Four years after Lehman, the banking crisis is now a fiscal crisis, putting pressure on governments which are now burdened with debt, including some in Europe which propped up their own imperilled banks during the darkest days of the 2008 and 2009 crisis. That safety cushion, Mr. Clark says, is now gone.
“That’s the frightening part is that we’ve burned through governments as an instrument behind [the banks] … I think your last line of defence is your central banks, and that’s where you’re down to. So that makes you more nervous about it in some sense than you were before.”
And yet Mr. Clark remains upbeat on certain fronts. The U.S., where TD opened its 1,300th branch in August and has more locations than in Canada, will be resilient even in the face of economic turmoil, he predicts. If it can resolve its political deadlock, Washington has the ability to fix its fiscal mess. “Its problems are trivial compared to Europe. If you put five economists in a room and say you each have half an hour to come up with a solution for the United States, all five could say, ‘I don’t need half an hour,’” he says. “Europe is much more complicated.”

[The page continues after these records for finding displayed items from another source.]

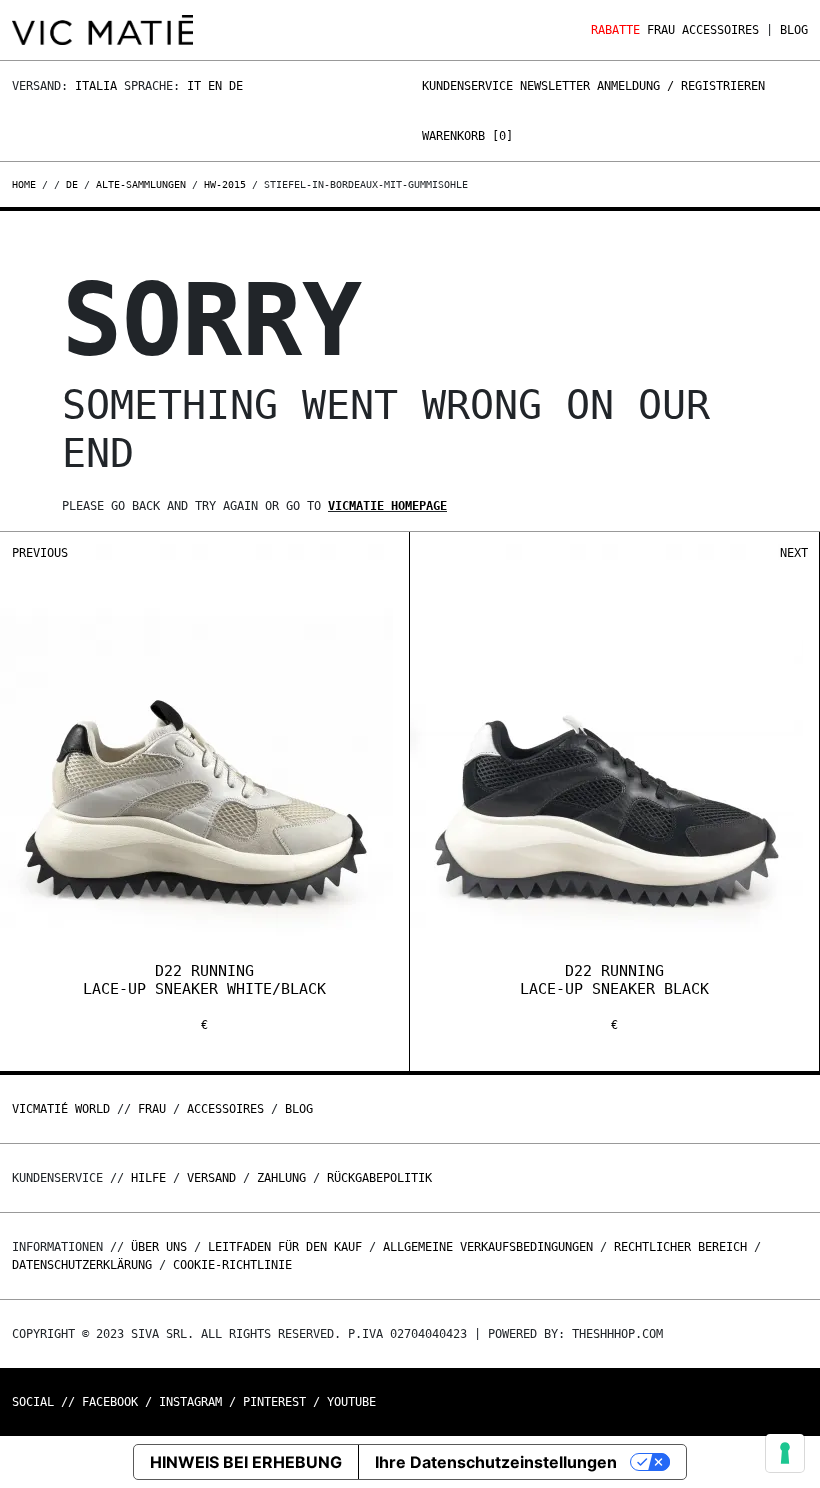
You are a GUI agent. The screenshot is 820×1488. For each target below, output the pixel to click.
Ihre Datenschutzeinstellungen (496, 1462)
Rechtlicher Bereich (680, 1247)
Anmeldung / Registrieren (681, 86)
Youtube (351, 1402)
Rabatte (615, 30)
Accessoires (720, 30)
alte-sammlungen (141, 184)
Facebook (110, 1402)
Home (27, 184)
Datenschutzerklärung (82, 1265)
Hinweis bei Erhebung (246, 1462)
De (236, 86)
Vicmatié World (61, 1109)
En (215, 86)
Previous (40, 553)
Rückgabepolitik (379, 1178)
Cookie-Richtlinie (232, 1265)
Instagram (190, 1402)
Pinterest (274, 1402)
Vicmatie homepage (387, 506)
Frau (661, 30)
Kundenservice (467, 86)
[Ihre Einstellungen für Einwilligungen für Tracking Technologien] (785, 1453)
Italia (96, 86)
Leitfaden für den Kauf (285, 1247)
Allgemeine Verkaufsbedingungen (488, 1247)
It (194, 86)
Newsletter (555, 86)
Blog (794, 30)
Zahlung (281, 1178)
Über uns (162, 1247)
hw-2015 (225, 184)
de (72, 184)
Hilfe (148, 1178)
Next (794, 553)
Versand (211, 1178)
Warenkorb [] (467, 136)
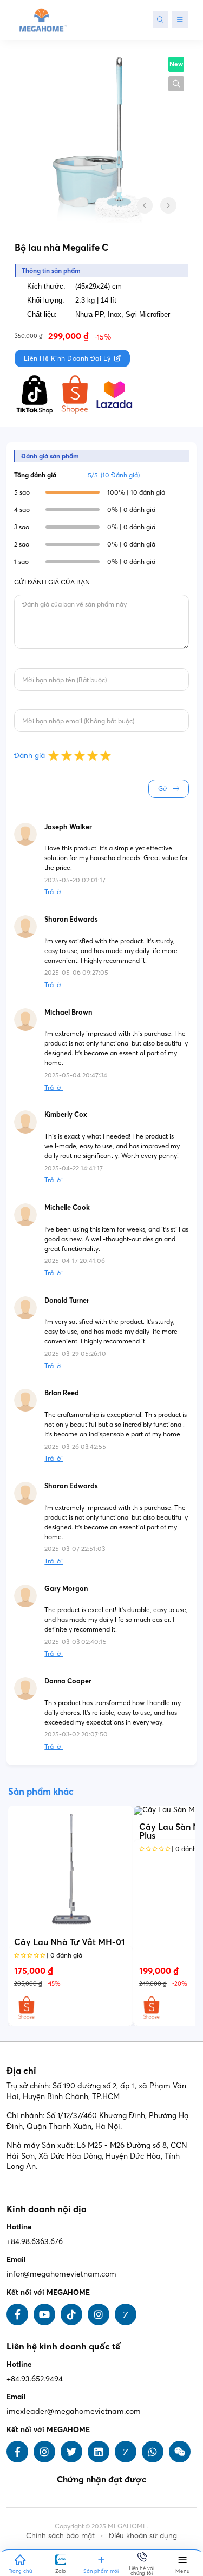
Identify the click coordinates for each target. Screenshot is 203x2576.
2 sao (21, 544)
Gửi (163, 788)
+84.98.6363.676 (34, 2241)
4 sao (22, 509)
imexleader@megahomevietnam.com (73, 2411)
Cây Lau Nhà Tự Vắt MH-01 (69, 1942)
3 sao (21, 527)
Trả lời (53, 892)
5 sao (22, 492)
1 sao (21, 561)
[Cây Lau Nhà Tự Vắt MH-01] (71, 1868)
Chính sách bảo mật (60, 2535)
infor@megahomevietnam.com (61, 2274)
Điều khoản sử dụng (143, 2535)
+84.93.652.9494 (34, 2379)
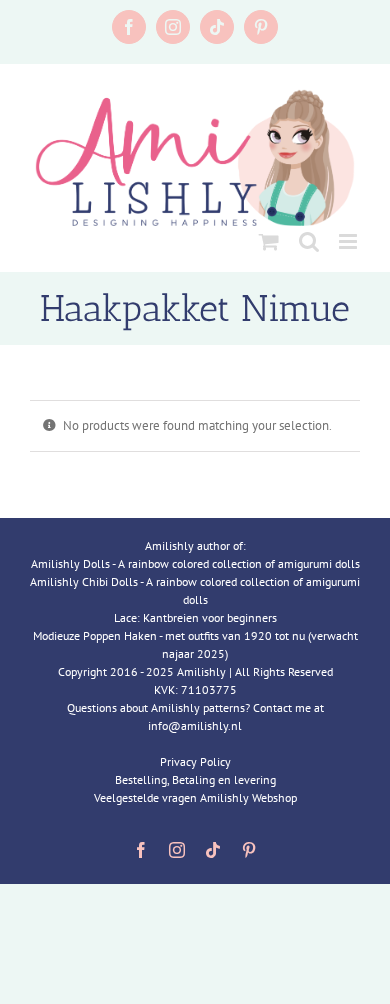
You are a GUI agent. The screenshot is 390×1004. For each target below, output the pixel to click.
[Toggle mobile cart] (269, 241)
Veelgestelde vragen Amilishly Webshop (195, 797)
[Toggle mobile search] (309, 241)
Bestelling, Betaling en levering (195, 779)
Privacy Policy (195, 761)
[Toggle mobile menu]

The prospect of a default in one or more euro zone countries has hung over the financial world for more than a year now. A prolonged recession in Europe could send ripples around the globe, potentially halting an economic recovery in the U.S. and grinding down China’s growth rate, which would then turn into a reckoning for Canada’s resource-rich economy.
“You don’t have to spend too much time in the entrails of the European collapse to know what it does to Canada,” Mr. Clark says. “Anything that hurts Canada, will hurt TD and hurt the other Canadian banks.”
And that is where the true slowdown looms for Canadian banking. Not in the recent third-quarter numbers, but in the ones yet to come. Prolonged low interest rates have created a low-growth environment.
It’s a problem of perspective, Mr. Clark says. In the past, you could compare a bank’s quarter to the year before and be comfortable that profits were growing. Now, the most important measure is from one quarter to the next. “I think this quarter, everyone dodged a bullet,” he says. “But … you can see the effects starting to bite on everyone.”